## [Material for this exercise]

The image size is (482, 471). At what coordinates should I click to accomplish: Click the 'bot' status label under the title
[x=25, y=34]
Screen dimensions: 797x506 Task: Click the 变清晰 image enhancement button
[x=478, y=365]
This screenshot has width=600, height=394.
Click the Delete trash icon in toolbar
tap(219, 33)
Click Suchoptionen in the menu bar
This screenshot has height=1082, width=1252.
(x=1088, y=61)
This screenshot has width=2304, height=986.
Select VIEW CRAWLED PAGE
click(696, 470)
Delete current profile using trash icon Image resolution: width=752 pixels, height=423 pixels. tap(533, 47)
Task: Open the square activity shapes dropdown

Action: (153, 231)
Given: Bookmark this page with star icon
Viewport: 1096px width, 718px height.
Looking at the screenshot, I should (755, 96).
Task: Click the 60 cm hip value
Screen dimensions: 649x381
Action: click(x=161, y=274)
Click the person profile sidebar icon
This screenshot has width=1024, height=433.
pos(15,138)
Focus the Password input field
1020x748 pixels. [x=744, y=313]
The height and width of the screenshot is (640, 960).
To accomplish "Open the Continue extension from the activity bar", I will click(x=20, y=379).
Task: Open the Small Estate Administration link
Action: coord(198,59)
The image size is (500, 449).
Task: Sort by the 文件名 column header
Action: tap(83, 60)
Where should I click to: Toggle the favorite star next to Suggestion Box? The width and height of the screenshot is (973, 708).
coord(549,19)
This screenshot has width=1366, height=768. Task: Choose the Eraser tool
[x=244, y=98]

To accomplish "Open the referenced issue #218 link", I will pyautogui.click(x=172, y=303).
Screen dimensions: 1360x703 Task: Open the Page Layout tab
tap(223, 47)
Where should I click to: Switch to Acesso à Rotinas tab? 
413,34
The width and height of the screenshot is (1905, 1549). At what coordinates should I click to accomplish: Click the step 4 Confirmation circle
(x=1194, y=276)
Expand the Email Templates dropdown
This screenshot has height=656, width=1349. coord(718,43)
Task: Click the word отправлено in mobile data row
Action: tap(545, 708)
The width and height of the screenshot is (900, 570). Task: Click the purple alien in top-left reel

## [Exercise prompt]
A verbatim output of all the data above is needed.

## [Written solution]
The image size is (482, 471). At what coordinates should I click to accomplish: Click the 'bot' status label under the title
[x=25, y=34]
Screen dimensions: 797x506 Task: Click the 变清晰 image enhancement button
[x=478, y=365]
This screenshot has width=600, height=394.
Click the Delete trash icon in toolbar
tap(219, 33)
Click Suchoptionen in the menu bar
This screenshot has height=1082, width=1252.
(x=1088, y=61)
This screenshot has width=2304, height=986.
Select VIEW CRAWLED PAGE
click(696, 470)
Delete current profile using trash icon Image resolution: width=752 pixels, height=423 pixels. tap(533, 47)
Task: Open the square activity shapes dropdown

Action: (153, 231)
Given: Bookmark this page with star icon
Viewport: 1096px width, 718px height.
Looking at the screenshot, I should (755, 96).
Task: Click the 60 cm hip value
Screen dimensions: 649x381
Action: click(x=161, y=274)
Click the person profile sidebar icon
This screenshot has width=1024, height=433.
pos(15,138)
Focus the Password input field
1020x748 pixels. [x=744, y=313]
The height and width of the screenshot is (640, 960).
To accomplish "Open the Continue extension from the activity bar", I will click(x=20, y=379).
Task: Open the Small Estate Administration link
Action: coord(198,59)
The image size is (500, 449).
Task: Sort by the 文件名 column header
Action: tap(83, 60)
Where should I click to: Toggle the favorite star next to Suggestion Box? The width and height of the screenshot is (973, 708).
coord(549,19)
This screenshot has width=1366, height=768. Task: Choose the Eraser tool
[x=244, y=98]

To accomplish "Open the referenced issue #218 link", I will pyautogui.click(x=172, y=303).
Screen dimensions: 1360x703 Task: Open the Page Layout tab
tap(223, 47)
Where should I click to: Switch to Acesso à Rotinas tab? 
413,34
The width and height of the screenshot is (1905, 1549). At what coordinates should I click to accomplish: Click the step 4 Confirmation circle
(x=1194, y=276)
Expand the Email Templates dropdown
This screenshot has height=656, width=1349. coord(718,43)
Task: Click the word отправлено in mobile data row
Action: tap(545, 708)
The width and height of the screenshot is (900, 570). Task: Click the purple alien in top-left reel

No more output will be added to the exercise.